▶ [What the task asks]
Determine how many lines in the entries below contain the word "computer". The reply is that number alone.

[Opening Information supplied section]

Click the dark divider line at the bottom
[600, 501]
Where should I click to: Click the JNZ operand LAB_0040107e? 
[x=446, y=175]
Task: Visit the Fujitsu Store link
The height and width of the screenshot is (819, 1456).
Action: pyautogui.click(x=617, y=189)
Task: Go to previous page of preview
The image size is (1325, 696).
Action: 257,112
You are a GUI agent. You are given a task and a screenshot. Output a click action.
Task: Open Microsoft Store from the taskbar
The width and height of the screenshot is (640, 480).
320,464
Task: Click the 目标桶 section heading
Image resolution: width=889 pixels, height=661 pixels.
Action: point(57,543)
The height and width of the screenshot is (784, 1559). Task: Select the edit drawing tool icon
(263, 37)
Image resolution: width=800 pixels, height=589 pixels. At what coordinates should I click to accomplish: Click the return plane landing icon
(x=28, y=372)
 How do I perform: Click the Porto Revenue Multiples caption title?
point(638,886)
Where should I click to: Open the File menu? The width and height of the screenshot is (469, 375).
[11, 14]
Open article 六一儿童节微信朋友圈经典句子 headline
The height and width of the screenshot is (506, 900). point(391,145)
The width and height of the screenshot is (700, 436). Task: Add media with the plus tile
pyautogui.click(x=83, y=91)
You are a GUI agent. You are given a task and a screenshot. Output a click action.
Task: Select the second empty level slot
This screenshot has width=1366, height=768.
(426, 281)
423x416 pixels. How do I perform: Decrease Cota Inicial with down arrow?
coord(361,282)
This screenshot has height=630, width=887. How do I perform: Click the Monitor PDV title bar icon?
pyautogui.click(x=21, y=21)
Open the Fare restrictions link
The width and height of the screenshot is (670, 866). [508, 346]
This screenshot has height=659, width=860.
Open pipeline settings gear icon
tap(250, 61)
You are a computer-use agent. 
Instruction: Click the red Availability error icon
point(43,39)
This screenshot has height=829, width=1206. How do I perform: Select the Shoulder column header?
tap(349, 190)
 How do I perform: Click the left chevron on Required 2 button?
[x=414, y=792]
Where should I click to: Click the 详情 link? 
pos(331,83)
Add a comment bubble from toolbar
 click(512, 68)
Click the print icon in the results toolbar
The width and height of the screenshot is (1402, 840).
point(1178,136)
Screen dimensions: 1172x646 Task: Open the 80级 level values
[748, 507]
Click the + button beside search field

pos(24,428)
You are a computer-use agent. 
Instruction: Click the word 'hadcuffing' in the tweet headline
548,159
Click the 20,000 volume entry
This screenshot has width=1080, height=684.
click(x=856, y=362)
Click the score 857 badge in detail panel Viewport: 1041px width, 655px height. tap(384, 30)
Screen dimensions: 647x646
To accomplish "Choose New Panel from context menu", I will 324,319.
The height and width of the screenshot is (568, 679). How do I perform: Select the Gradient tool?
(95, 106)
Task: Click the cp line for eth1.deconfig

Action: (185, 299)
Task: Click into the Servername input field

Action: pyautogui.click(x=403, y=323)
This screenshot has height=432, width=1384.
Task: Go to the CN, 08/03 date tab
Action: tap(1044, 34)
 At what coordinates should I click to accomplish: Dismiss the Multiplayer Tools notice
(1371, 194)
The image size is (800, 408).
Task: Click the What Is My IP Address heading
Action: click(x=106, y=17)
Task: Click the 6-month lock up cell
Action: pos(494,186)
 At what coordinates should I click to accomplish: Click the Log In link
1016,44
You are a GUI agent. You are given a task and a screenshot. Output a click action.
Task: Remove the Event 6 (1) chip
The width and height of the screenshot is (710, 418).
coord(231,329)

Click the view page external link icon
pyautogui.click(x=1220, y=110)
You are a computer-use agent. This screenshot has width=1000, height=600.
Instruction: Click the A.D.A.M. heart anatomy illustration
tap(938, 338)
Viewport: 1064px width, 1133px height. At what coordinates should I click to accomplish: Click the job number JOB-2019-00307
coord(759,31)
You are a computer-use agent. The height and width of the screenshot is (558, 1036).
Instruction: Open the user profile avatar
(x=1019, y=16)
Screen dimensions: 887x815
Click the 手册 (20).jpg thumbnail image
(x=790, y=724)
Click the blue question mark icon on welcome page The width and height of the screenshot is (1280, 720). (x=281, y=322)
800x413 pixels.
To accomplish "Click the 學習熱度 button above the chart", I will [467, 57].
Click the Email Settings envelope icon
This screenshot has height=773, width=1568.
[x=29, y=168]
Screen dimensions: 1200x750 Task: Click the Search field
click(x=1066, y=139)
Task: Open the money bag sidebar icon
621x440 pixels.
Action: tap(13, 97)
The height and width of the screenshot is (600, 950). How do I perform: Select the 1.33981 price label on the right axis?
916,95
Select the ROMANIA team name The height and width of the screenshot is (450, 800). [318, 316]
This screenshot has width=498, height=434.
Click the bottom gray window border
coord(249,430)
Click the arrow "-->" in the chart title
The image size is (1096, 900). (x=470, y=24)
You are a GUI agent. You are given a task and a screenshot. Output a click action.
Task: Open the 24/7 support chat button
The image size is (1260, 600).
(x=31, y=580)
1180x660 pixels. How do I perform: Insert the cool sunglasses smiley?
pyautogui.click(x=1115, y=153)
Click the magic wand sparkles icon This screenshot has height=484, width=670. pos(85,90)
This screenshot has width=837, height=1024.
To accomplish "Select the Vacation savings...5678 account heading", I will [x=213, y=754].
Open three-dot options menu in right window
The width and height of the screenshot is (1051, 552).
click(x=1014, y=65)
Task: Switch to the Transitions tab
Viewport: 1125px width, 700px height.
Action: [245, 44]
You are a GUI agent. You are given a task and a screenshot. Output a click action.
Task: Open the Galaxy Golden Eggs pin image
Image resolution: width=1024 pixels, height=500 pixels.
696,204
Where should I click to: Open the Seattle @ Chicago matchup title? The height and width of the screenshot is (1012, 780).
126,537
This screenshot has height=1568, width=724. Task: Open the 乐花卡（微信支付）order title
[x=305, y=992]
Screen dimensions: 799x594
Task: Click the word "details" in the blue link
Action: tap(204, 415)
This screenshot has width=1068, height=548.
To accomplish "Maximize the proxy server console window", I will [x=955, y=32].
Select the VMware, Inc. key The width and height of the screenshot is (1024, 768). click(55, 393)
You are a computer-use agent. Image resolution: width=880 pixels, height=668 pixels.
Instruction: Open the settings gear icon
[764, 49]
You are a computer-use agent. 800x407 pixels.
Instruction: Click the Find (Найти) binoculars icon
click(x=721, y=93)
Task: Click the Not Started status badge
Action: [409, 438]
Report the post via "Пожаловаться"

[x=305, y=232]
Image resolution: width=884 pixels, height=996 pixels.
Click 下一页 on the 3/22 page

[Closing Information supplied section]

▶ [Response box]
6